[[ SUPPLIED ENTRIES open ]]

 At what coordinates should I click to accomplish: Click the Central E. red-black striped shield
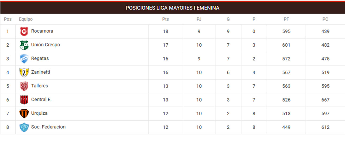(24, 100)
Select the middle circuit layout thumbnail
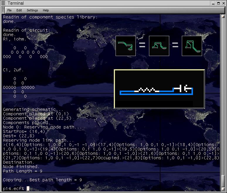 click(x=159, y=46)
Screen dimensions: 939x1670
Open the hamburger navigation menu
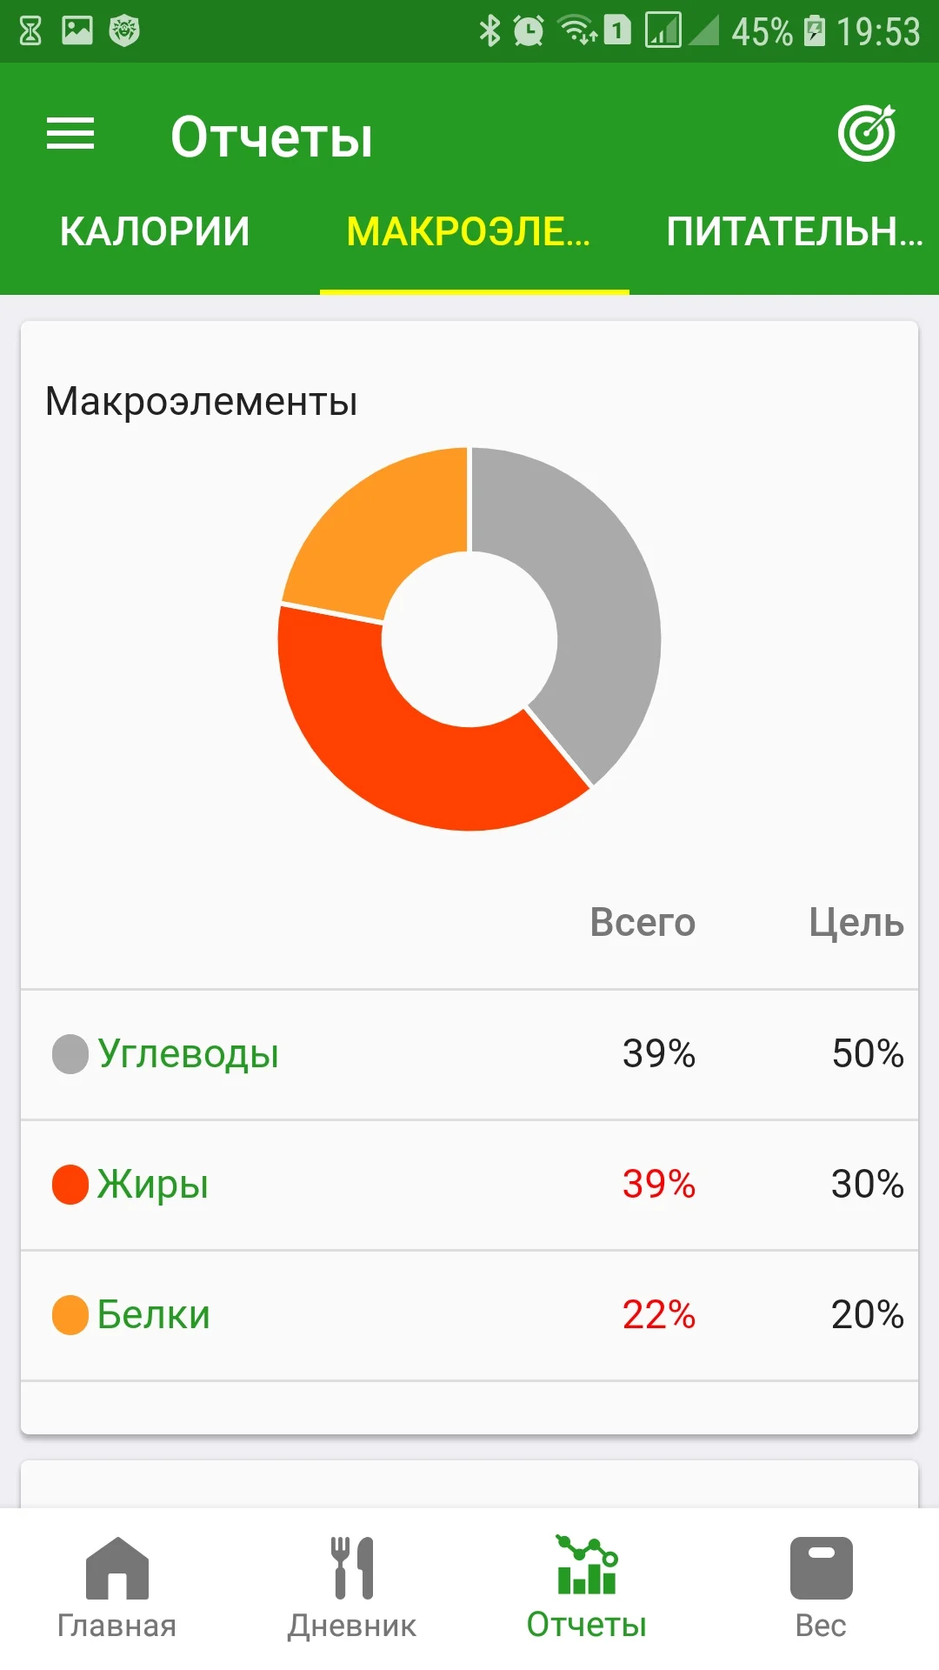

[[ SUPPLIED ENTRIES closed ]]
[[ SUPPLIED ENTRIES open ]]

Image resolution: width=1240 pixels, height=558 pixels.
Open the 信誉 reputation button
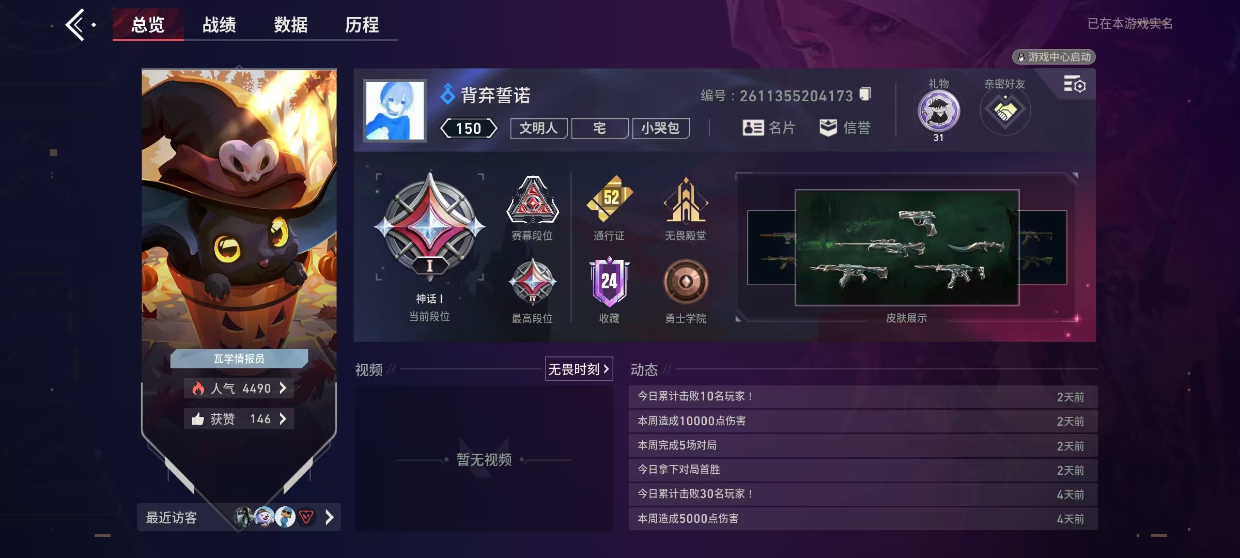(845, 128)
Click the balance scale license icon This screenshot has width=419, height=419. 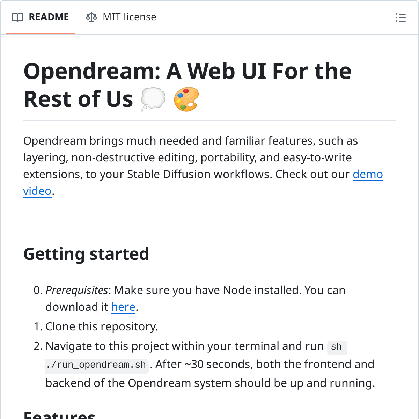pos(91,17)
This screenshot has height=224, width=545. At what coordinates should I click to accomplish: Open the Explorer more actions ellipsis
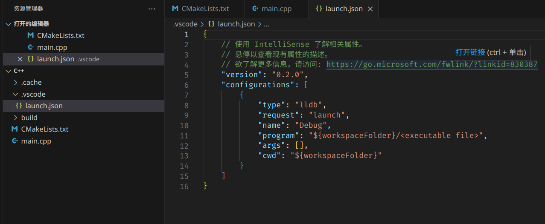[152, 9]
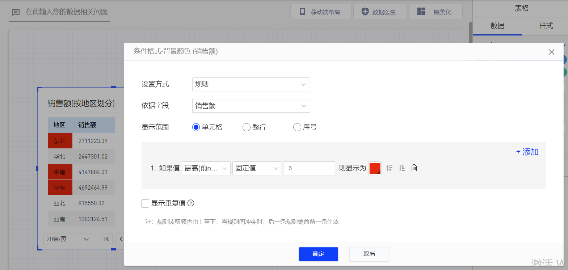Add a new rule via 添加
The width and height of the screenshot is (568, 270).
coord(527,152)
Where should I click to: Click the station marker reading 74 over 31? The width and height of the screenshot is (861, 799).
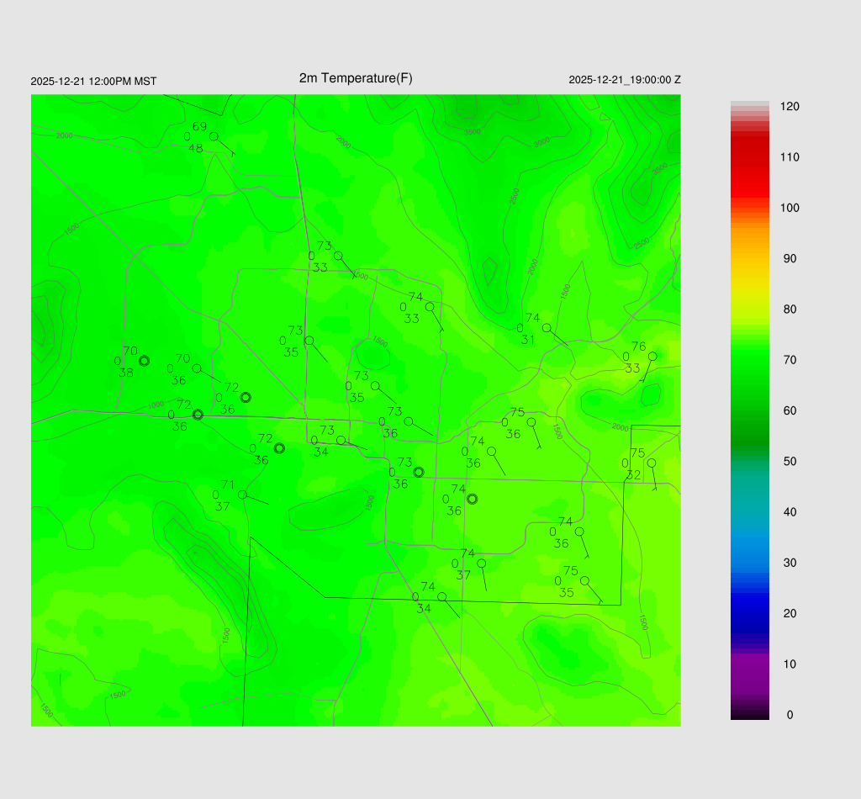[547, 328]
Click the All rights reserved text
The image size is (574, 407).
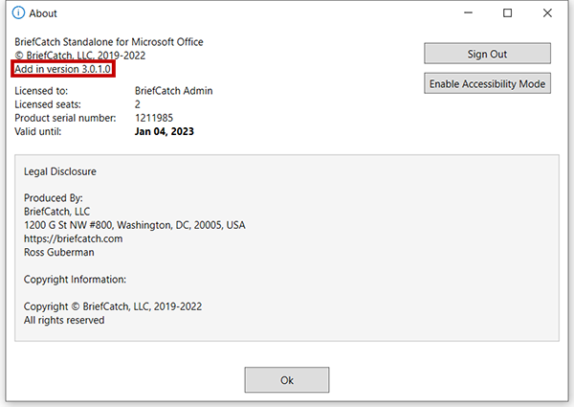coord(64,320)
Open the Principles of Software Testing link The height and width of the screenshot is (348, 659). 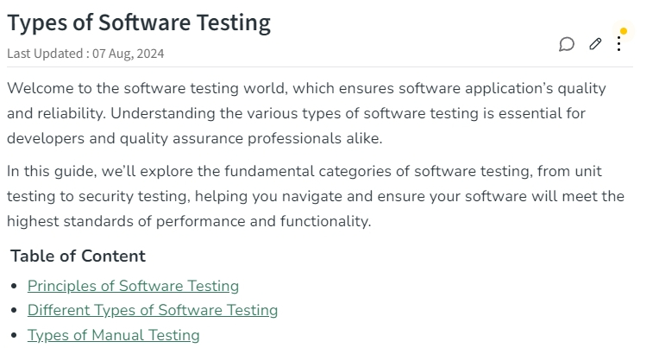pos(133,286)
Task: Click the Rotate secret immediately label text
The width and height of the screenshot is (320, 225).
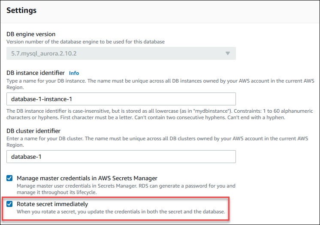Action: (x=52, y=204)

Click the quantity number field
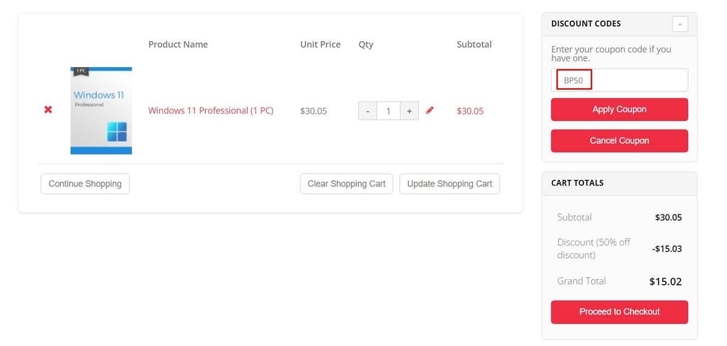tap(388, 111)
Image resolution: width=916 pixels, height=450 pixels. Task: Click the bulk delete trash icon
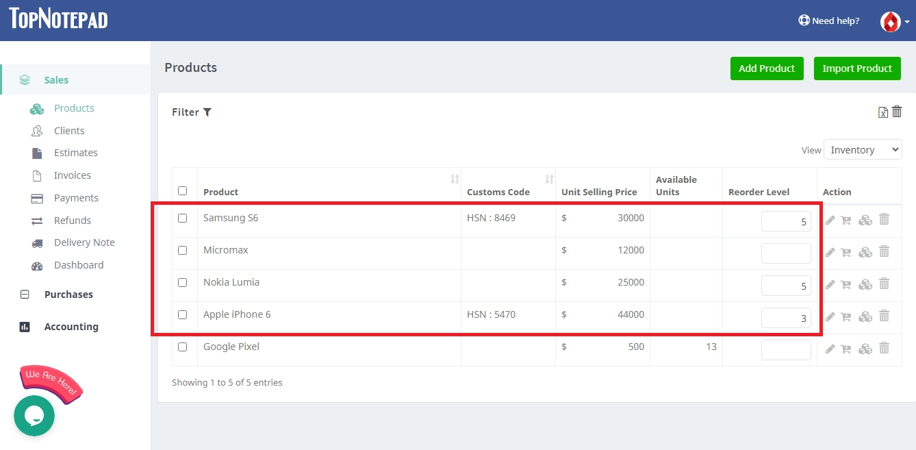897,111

[[ SUPPLIED ENTRIES closed ]]
[[ SUPPLIED ENTRIES open ]]

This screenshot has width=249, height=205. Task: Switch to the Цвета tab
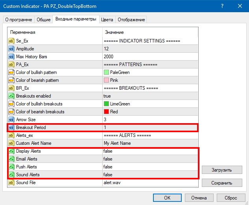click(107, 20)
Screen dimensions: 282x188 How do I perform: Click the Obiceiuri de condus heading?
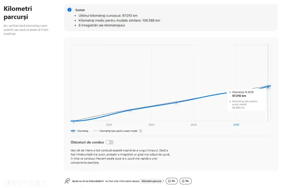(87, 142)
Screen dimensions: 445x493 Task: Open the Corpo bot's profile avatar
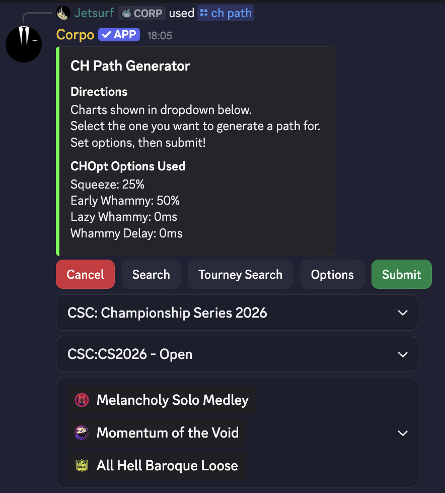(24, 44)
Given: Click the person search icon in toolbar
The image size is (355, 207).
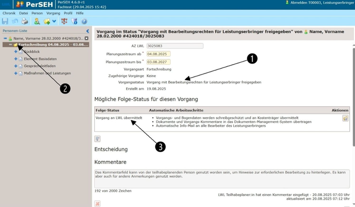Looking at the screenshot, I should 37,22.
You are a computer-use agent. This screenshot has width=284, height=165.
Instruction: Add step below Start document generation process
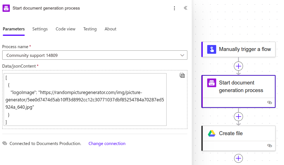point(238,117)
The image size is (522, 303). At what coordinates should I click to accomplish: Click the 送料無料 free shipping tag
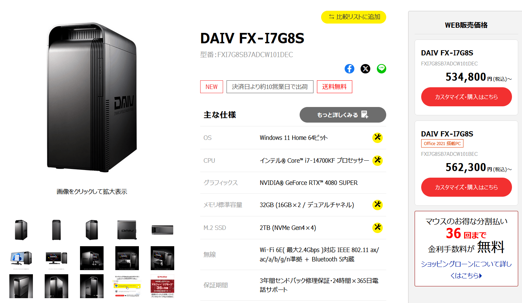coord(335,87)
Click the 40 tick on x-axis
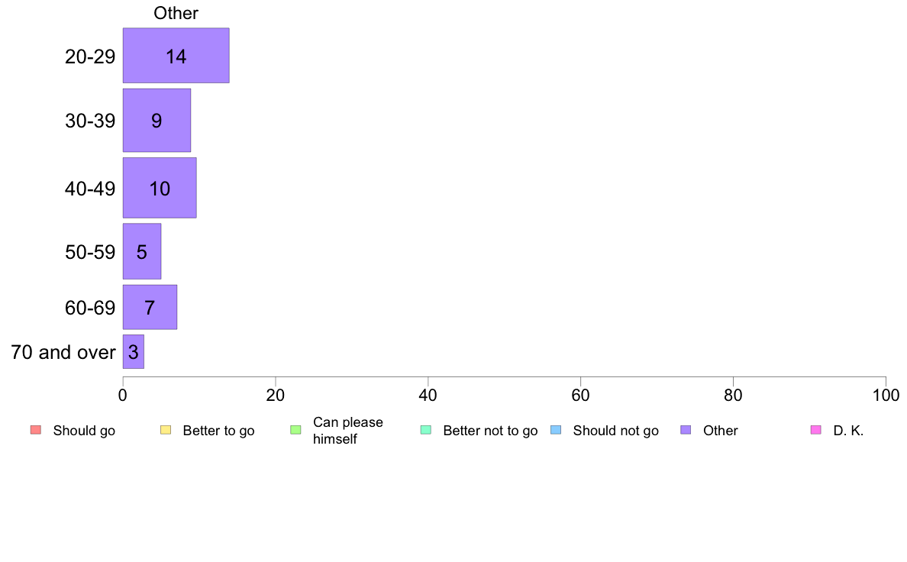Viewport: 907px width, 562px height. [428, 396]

[[ SUPPLIED ENTRIES closed ]]

WORK INSTRUCTIONS: When a line in the records above holds "text", that line is to be reported.

ANSWER SECTION:
Click the All rights reserved text
Task: Click the Rotate secret immediately label text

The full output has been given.